Tips for readable raw Markdown

This tool pads cells with spaces so pipes align vertically in the source. While the extra spaces have no effect on rendering, they make maintaining large tables by hand significantly easier. If you paste the output into an editor that reformats on save (like Prettier with the Markdown plugin), the formatting will be preserved.

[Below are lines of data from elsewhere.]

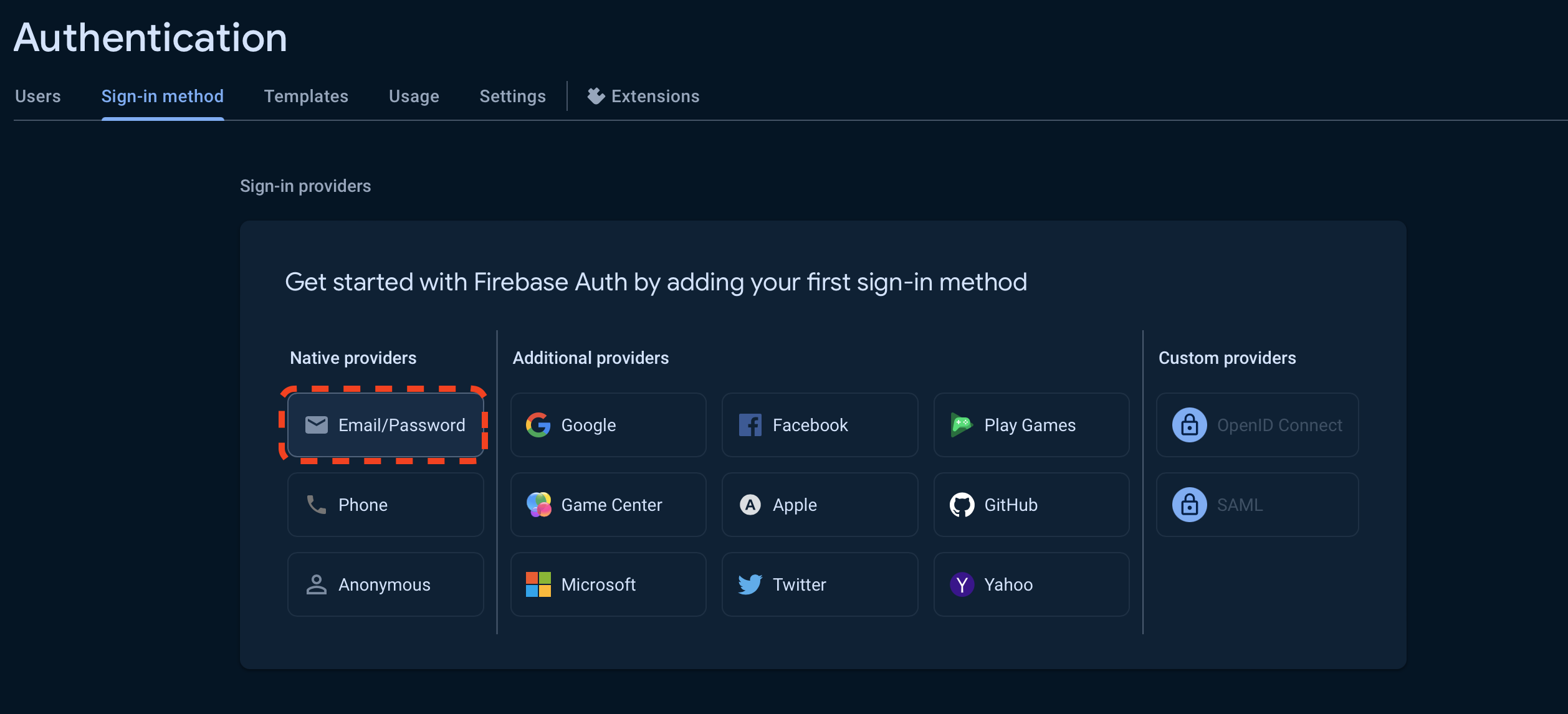1568x714 pixels.
Task: Open the Settings tab
Action: (512, 96)
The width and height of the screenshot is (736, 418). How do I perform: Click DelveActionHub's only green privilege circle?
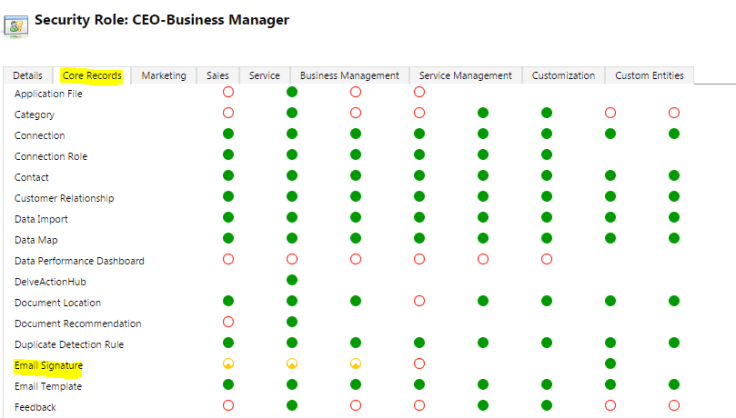pos(292,281)
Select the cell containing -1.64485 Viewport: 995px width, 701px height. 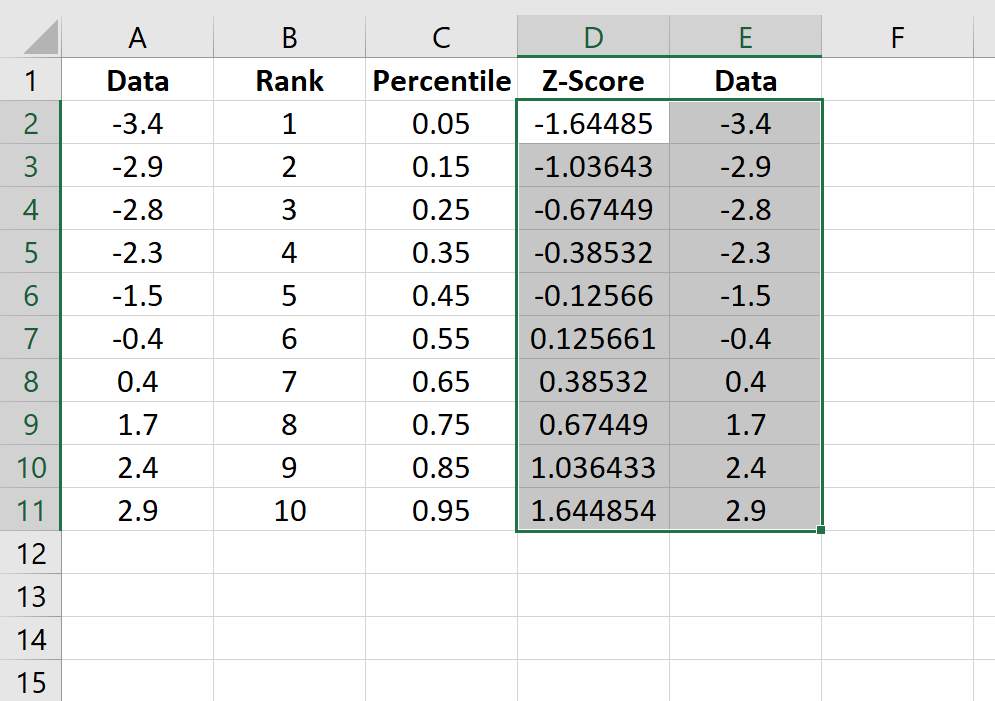tap(593, 124)
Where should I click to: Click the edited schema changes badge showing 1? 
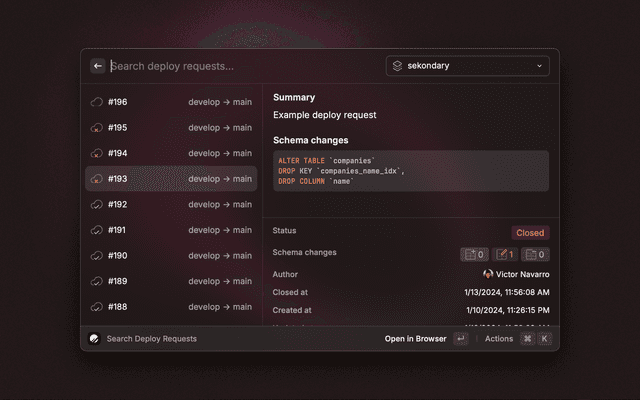coord(505,255)
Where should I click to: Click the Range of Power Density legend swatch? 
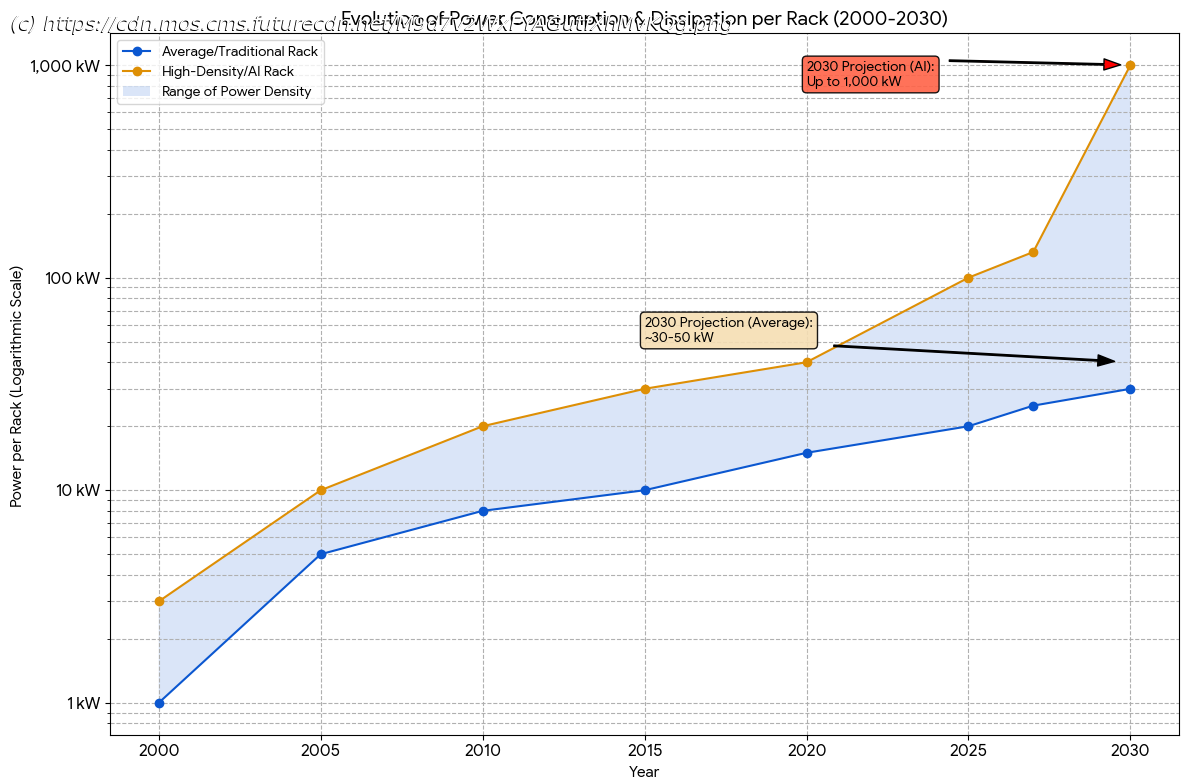point(136,91)
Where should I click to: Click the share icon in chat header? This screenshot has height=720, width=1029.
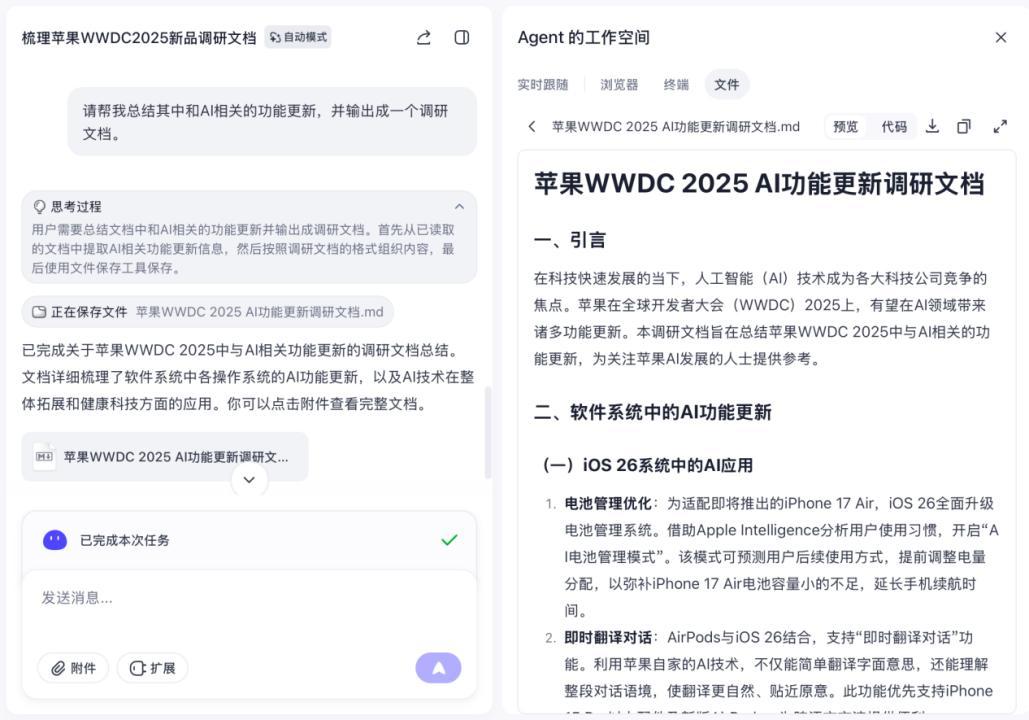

Frequently Asked Questions

What is the difference between standard Markdown tables and GFM? +
Standard Markdown (CommonMark) does not include table syntax at all - tables are not part of the core specification. GFM (GitHub Flavored Markdown) added pipe table support as an extension. Most modern Markdown editors, documentation platforms, and static site generators implement GFM or a superset of it, so pipe tables are widely supported today. If a platform does not render your table, it is most likely using strict CommonMark without extensions.
How do I align text in a Markdown table? +
Alignment is controlled by colons in the separator row. A colon on the left only (:---) means left alignment. A colon on the right only (---:) means right alignment. Colons on both sides (:---:) means center alignment. No colons (---) defaults to left in most renderers. This tool applies your chosen global alignment to every column automatically.
Can I embed links within Markdown table cells? +
Yes. Standard Markdown inline syntax works inside table cells. You can use [link text](https://example.com) for hyperlinks, **bold**, *italic*, and inline code with backticks. The one character you must escape is the pipe character (|). If your cell content contains a pipe, write it as \| so the table parser does not treat it as a column separator. This tool handles that escaping for you automatically.
Why does my Markdown table not render correctly in some editors? +
The most common causes are: the platform uses strict CommonMark without the GFM table extension; the header separator row is missing or malformed (every GFM table requires at least one hyphen per cell in the second row); the column count in a data row does not match the header row (mismatched column counts cause many renderers to drop the row entirely); or an unescaped pipe character inside a cell is being parsed as a column separator, shifting all following columns.
What does the alignment syntax in the separator row look like? +
The separator row uses hyphens and colons to signal alignment. Left: | :--- |, Center: | :---: |, Right: | ---: |. You need at least one hyphen, but adding more is purely cosmetic. This tool pads hyphens to match the widest cell in each column for maximum readability in a plain-text editor.